I dropped my badge – or the replacement badge with a very long chain of ribbons (I think the longest I’ve collected), keeping the original badge with only one – and headed downstairs to see if my help was needed in load out. It clearly wasn’t as everything was packed except The Chaos Machine, which seemed to have packing well in hand. So I started doing some exploring of the Pedway, and then headed out into the streets of Chicago. I headed down to State Street, and then cut back over to visit Millennium Park (for the first time, even though I lived in the area for 7 or 8 years after it was built) and then headed back to the hotel. I stopped at Girodono’s for an early dinner.
After dinner, I knew I needed a walk, so I headed first down to the Riverwalk, and when it ended, I headed up to street level, across the river and eventually found myself at the south end of The Magnificent Mile. So, I played tourist by walking up to the John Hancock Building and headed up to the observatory for a look at the Chicago evening. After that, I headed back to the hotel, spent a bit of time in the Dead Dog Party (including backing Kevin S up in his honest and impassioned telling off of a fan who seemed to think that it wasn’t fair to the American (U.S.) fans who cannot go to Canada for a Canadian Worldcon.
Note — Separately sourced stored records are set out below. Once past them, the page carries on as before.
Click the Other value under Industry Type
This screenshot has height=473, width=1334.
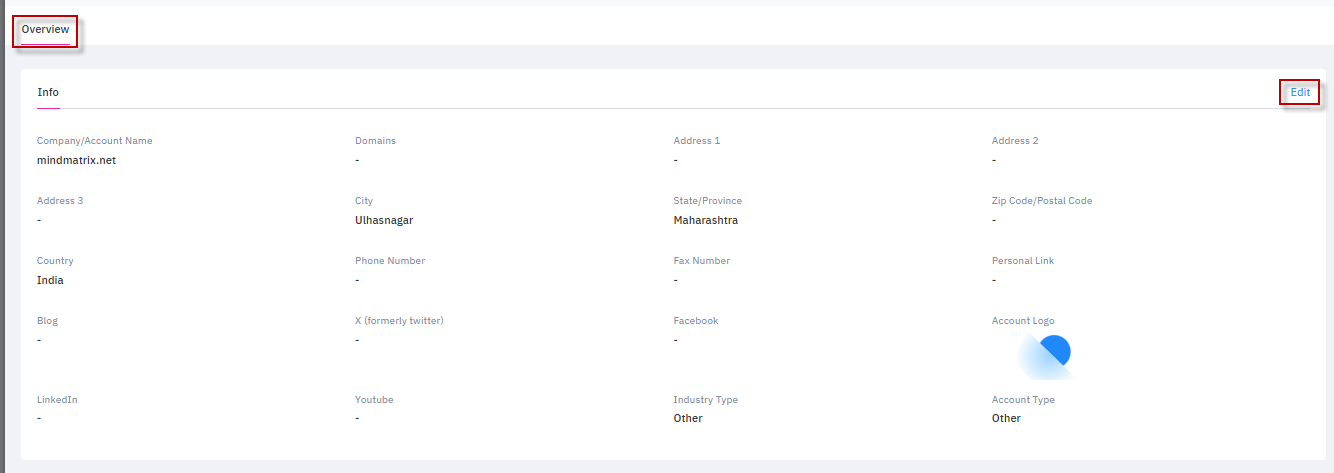click(688, 418)
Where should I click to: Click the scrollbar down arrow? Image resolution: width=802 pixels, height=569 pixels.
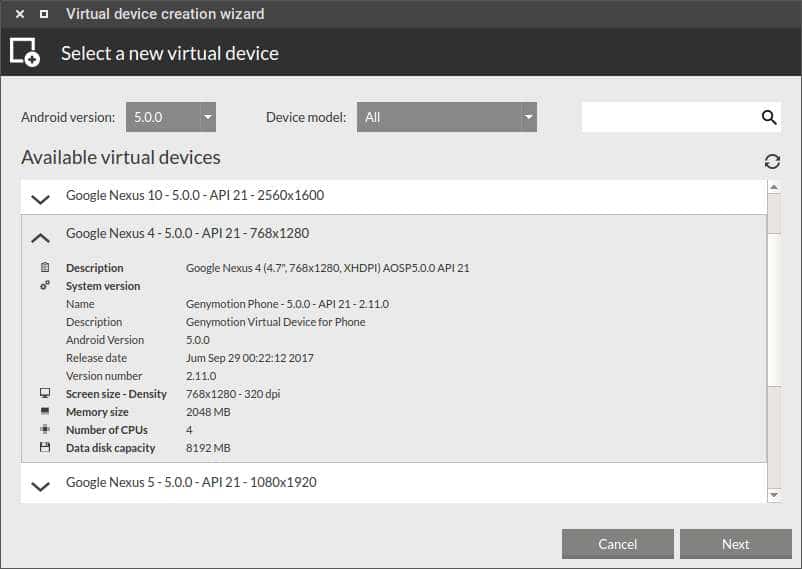[x=774, y=495]
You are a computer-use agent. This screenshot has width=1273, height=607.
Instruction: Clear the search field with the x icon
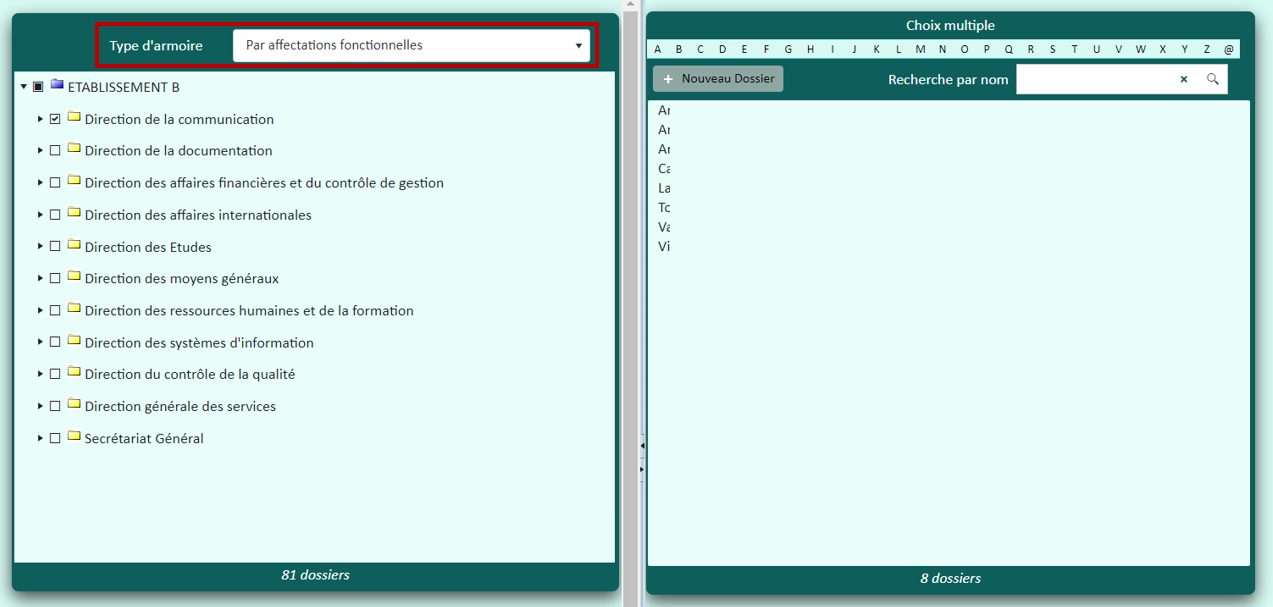point(1183,79)
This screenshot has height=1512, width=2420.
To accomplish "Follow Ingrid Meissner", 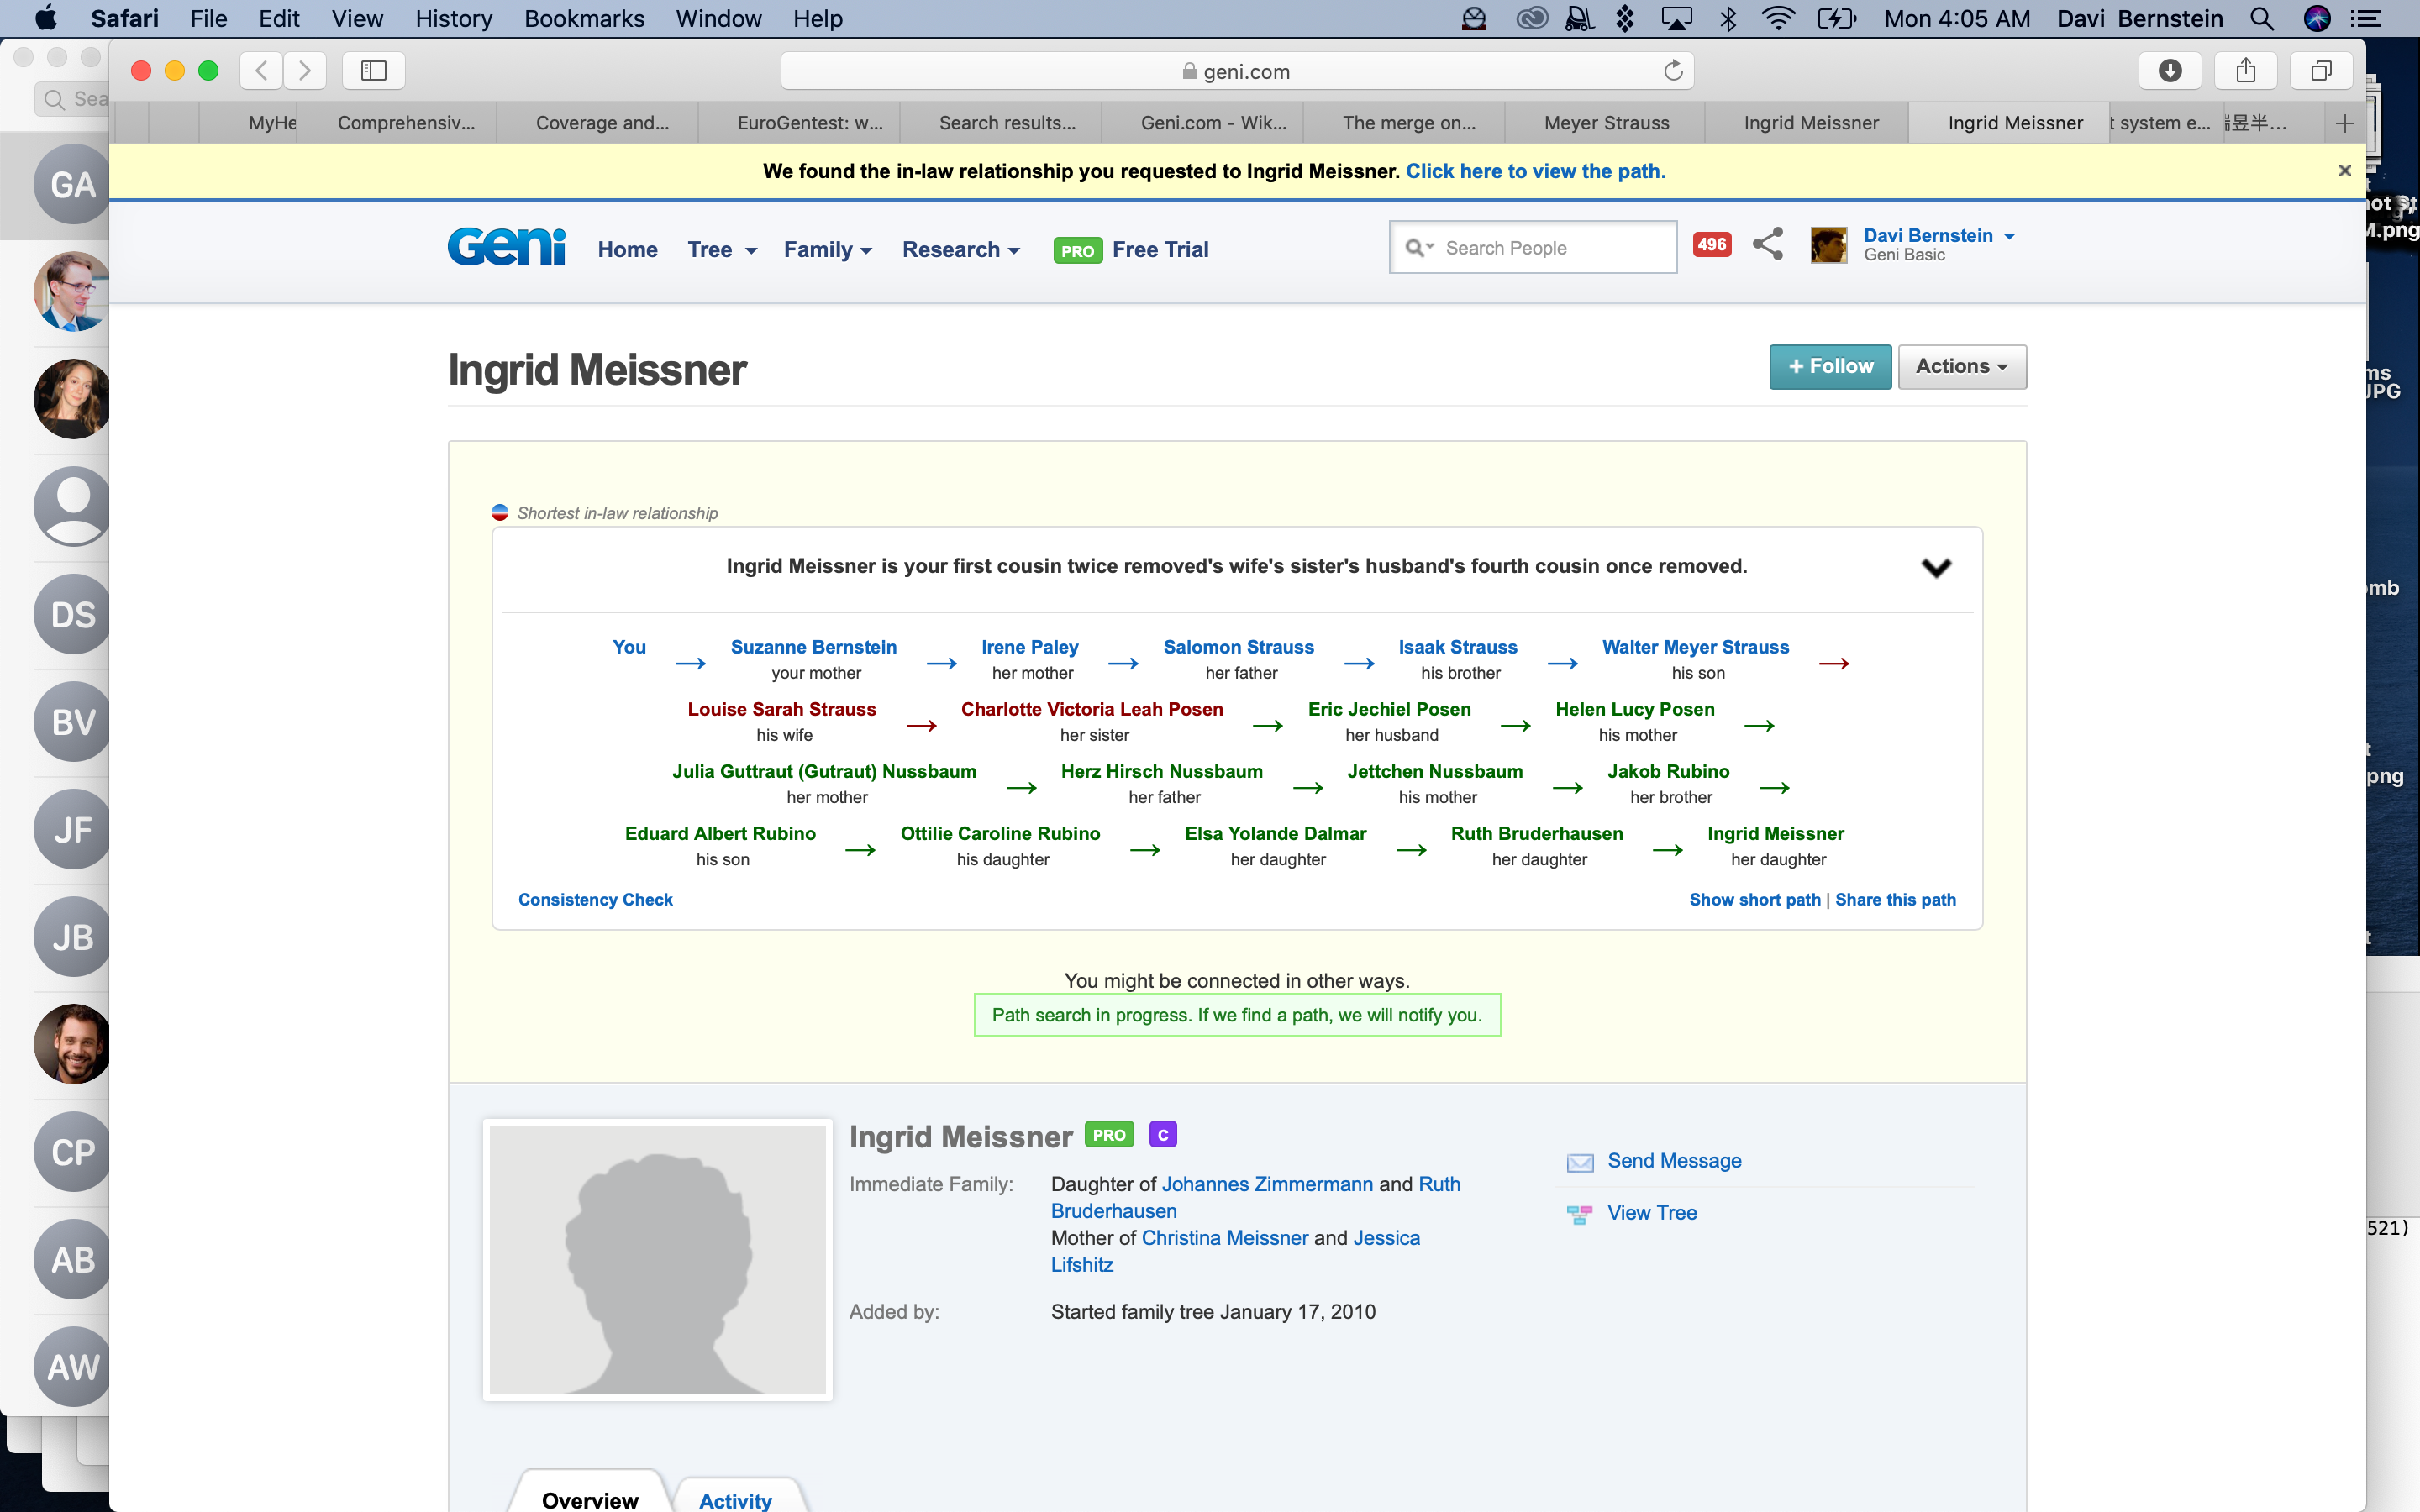I will pyautogui.click(x=1829, y=366).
As Kevin rightly pointed out, thanks to the Department of Homeland Insecurity, there are fans and authors who cannot come to a U.S. Worldcon because they have run afoul of DHS in some way or another; and may not even be able to come to other North American conventions for similar reasons.
I’ve enjoyed Chicon 7 immensely, and was glad to have some time to talk to several of my friends from my days in Chicago who don’t make it out of the area all that often. I also spent time with my newer friends from other parts of the country (not just California or the West Coast), and am more torn than I was on Wednesday and Thursday about whether I should attend Lone Star Con 3 or not. In the end, vacation, budgets and other commitments - largely to the Westercon bid will play their roles.